WHAT THE TASK REQUIRES
Would you reproduce exactly, and only, the lines starting at the one with "This screenshot has width=730, height=427." and ending at the last line of the data, with both included? Leave the pictures out.
══ MATERIAL SHOWN ══
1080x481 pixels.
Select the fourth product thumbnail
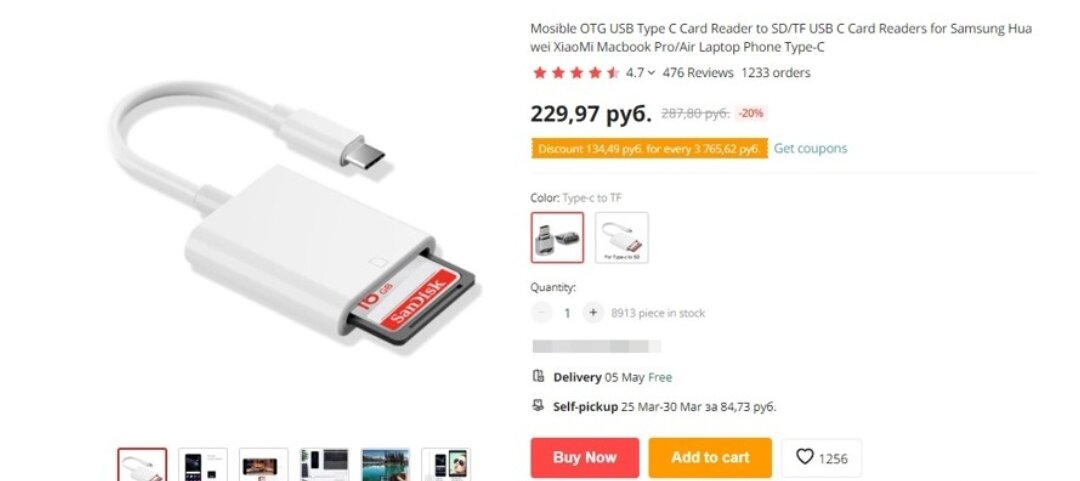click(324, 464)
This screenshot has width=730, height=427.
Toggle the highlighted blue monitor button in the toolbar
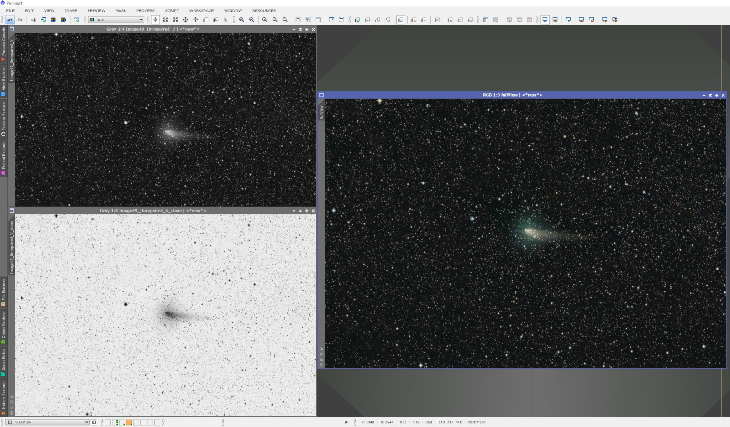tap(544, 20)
═══
ANSWER FOR THIS EXERCISE
This screenshot has width=730, height=427.
Toggle the highlighted blue monitor button in the toolbar
tap(544, 20)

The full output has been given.